§ Page extract:
7. The long read: Cannabis genetics and genomics

While the medicinal, agricultural, and industrial applications of Cannabis are vast, Cannabis genomics has lagged in relation to that of other crops. In recent years, however, as legal restrictions have eased and with the advent of third-generation sequencing, the field has picked up significantly. With this, there is now a wealth of novel data readily available for analysis. Here, the currently available genomics and transcriptomics data will be reviewed.
The Cannabis genome is diploid (2n=20), consisting of 9 autosomes and a pair of heteromorphic sex chromosomes (X and Y). The haploid genome size is predicted to be 843 Mb and 818 Mb for male (XY) and female (XX) plants respectively, with the larger Y chromosome accounting for the sex-specific difference in genome size (see also discussion above on sex determination) (Sakamoto et al., 1998). The Cannabis genome is not large relative to that of other crops like maize and wheat. However, it has been difficult to resolve due to its high heterozygosity and the abundance of repetitive DNA sequences. High heterozygosity levels have been retained in the genome, as Cannabis is dioecious and has not been subject to intense breeding (Lynch et al., 2016; Sawler et al., 2015). While this genetic diversity is desirable for selective breeding, it can complicate genome assembly. Highly variable alleles are often misassembled as segmental duplications, whereby both haplotypes are incorporated at distinct loci, inflating the genome assembly size (Claros et al., 2012; Michael and VanBuren, 2020). Additionally, it is estimated that repetitive sequences constitute ~70% of the Cannabis genome (Gao et al., 2020; Laverty et al., 2019; Pisupati et al., 2018). Misassembly of multiple repeat elements onto one contig causes assembly collapse, reducing the genome assembly size (Claros et al., 2012; Michael and VanBuren, 2020). These features are particularly challenging when short-read sequencing is applied. While the first draft Cannabis genome, from the marijuana Purple Kush (PK) cultivar, was sequenced in 2011, the short-read sequencing of that time could not resolve repeat-rich, low complexity regions (van Bakel et al., 2011). This led to a very valuable yet incomplete genome assembly, consisting of 534 Mb (van Bakel et al., 2011).

§ Task requirements: Continue the passage on Cannabis genetics and genomics, starting immediately after its final sentence.

§ Exercise data:
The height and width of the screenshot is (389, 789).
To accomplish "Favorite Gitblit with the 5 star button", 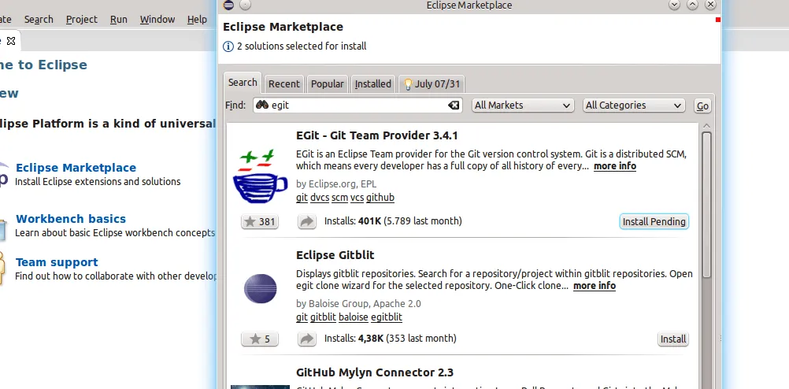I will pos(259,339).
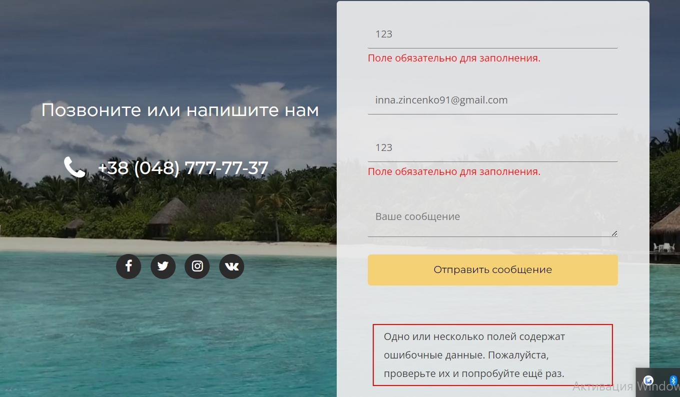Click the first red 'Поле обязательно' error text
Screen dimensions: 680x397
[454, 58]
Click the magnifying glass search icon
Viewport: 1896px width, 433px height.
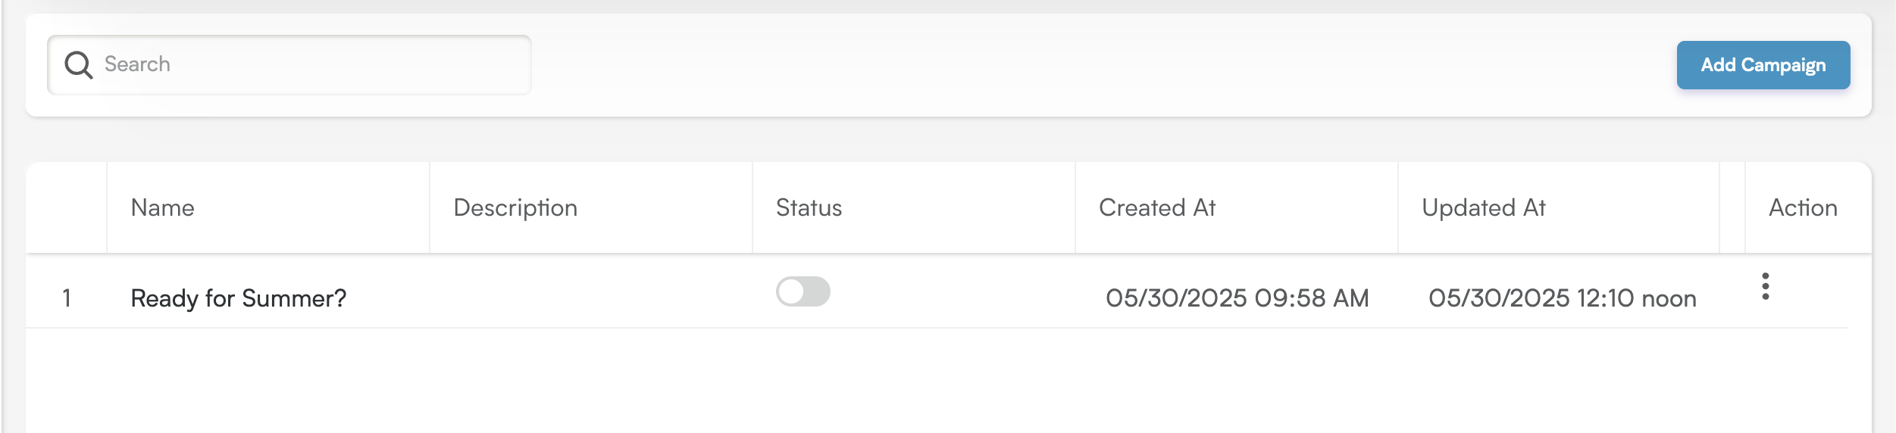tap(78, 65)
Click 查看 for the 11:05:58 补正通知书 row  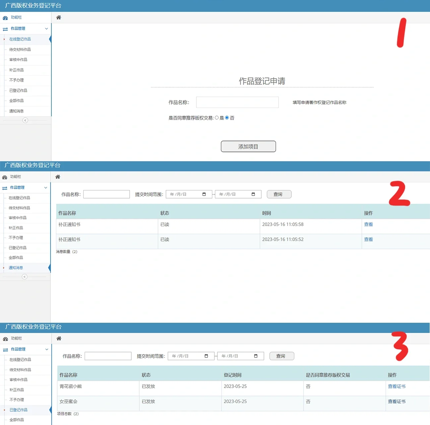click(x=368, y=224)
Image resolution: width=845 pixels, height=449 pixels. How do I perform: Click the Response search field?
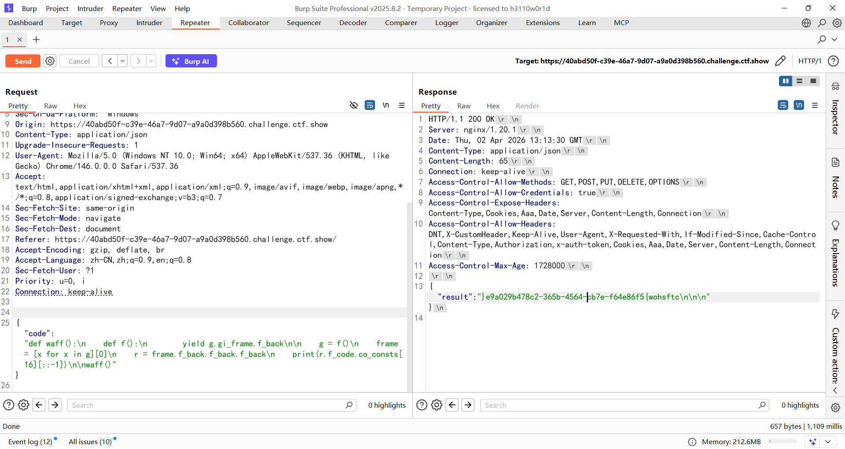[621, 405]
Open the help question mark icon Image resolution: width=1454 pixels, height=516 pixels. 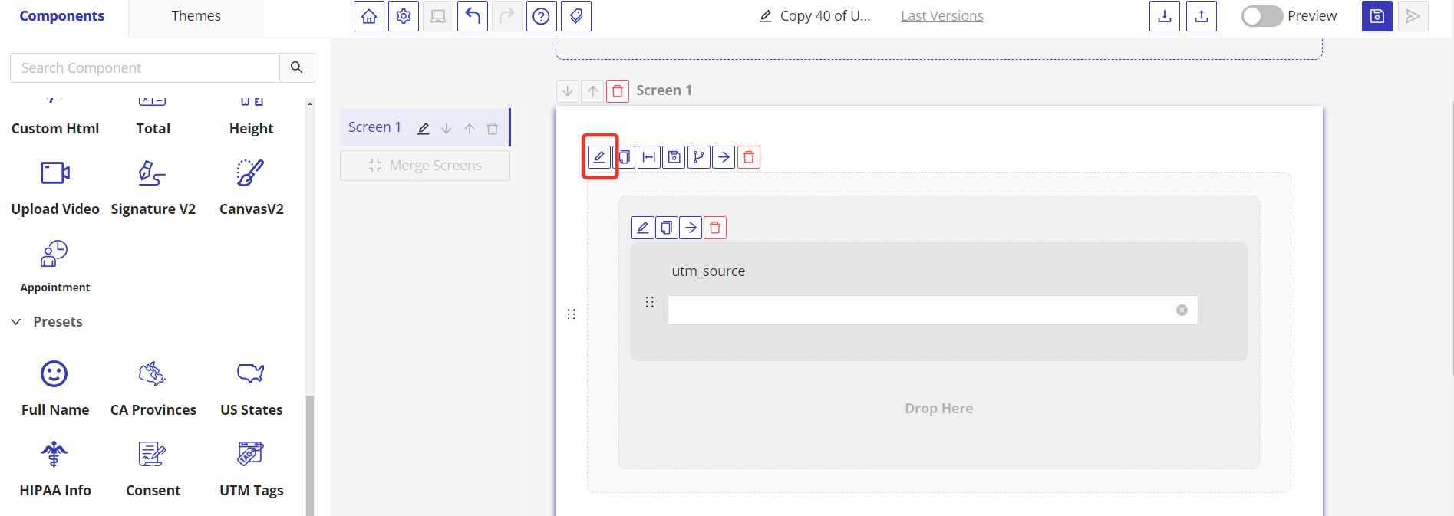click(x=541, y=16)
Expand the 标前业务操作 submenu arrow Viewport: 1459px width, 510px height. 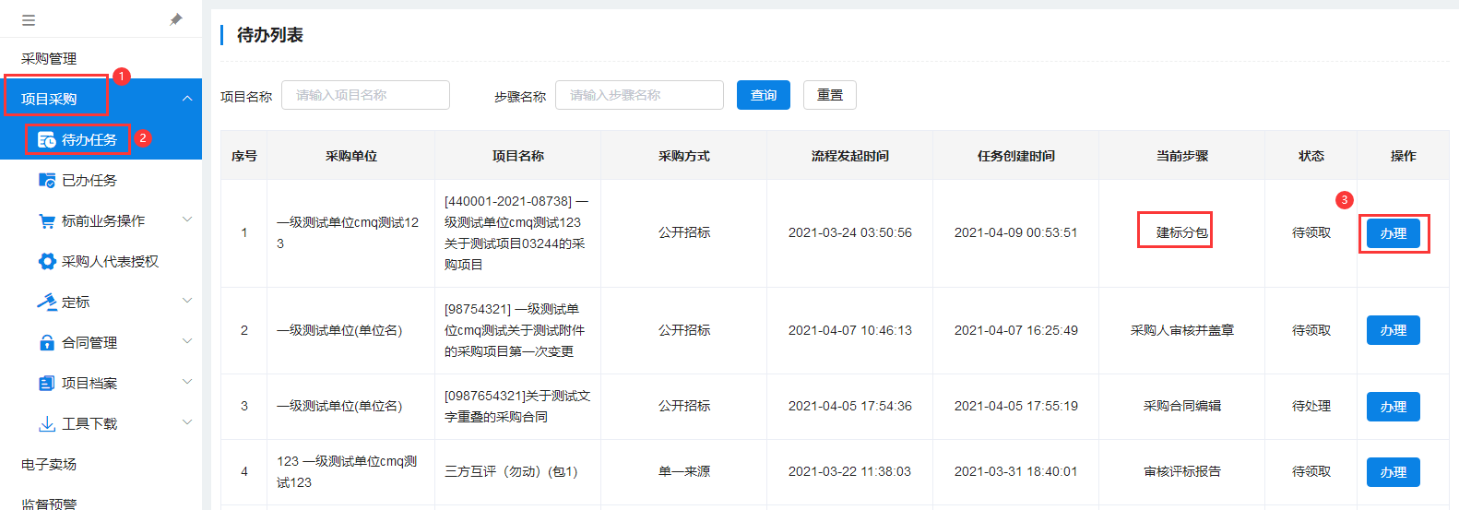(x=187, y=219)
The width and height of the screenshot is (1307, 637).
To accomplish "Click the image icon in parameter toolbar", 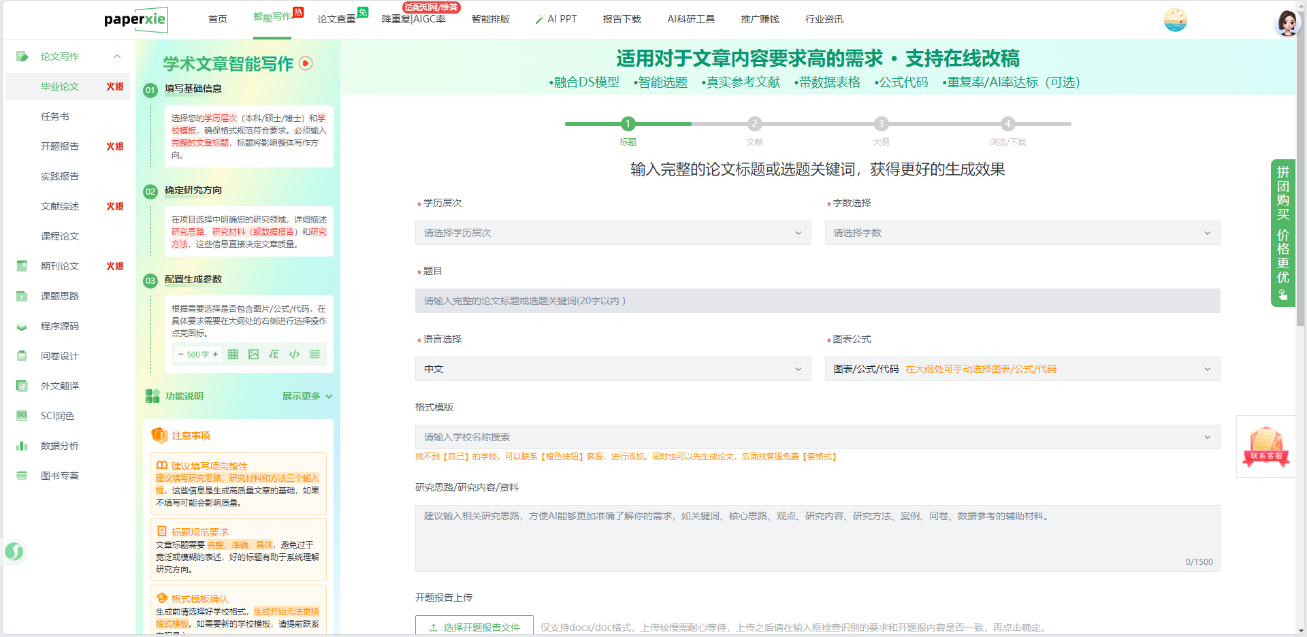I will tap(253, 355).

§ Answer to this exercise:
Third generation single molecule (or long-read) sequencing, such as Pacific Biosciences (PacBio) and Oxford Nanopore sequencing, can generate long reads which are capable of capturing the regions flanking repeat sequences and segmental duplications. Thus, long-read sequencing greatly facilitates the assembly process and has been revolutionary for plant genomics, enabling chromosome-level assemblies to be achieved (Jiao and Schneeberger, 2017; Michael and VanBuren, 2020). Recently, long-read sequencing, in parallel with genetic and physical mapping, has enabled four chromosome-level assemblies from the CBDRx, PK, Finola (FN), and a wild Cannabis (CR) line (Table 1) (Gao et al., 2020; Grassa et al., 2018; Laverty et al., 2019). The CBDRx genome (a female individual) was sequenced using Oxford Nanopore technology and has an assembly size of 876.148 Mb (Figure 5a) (Grassa et al., 2018). In 2019, the first genome-wide annotation was made available for this Cannabis genome, making it the reference genome on the NCBI database (Jenkins and Orsburn, 2019). The PK and FN genomes were sequenced with PacBio single-molecule sequencing (Laverty et al., 2019). The PK (female) and FN (male) assembly sizes are 891.965 Mb and 1009.67 Mb respectively, both of which are significant improvements upon the original draft PK genome from 2011 (Table 1) (van Bakel et al., 2011; Laverty et al., 2019). The CR variety, which is derived from a wild Cannabis plant, was also sequenced with PacBio, achieving a genome assembly size of 812.525 Mb (Gao et al., 2020). While linkage maps were generated to resolve the chromosomes for the CBDRx, PK and FN genomes (Grassa et al., 2018; Laverty et al., 2019), Hi-C data was used to create a physical map for CR, enabling the chromosomes to be assembled (Supplementary Table 1) (Gao et al., 2020).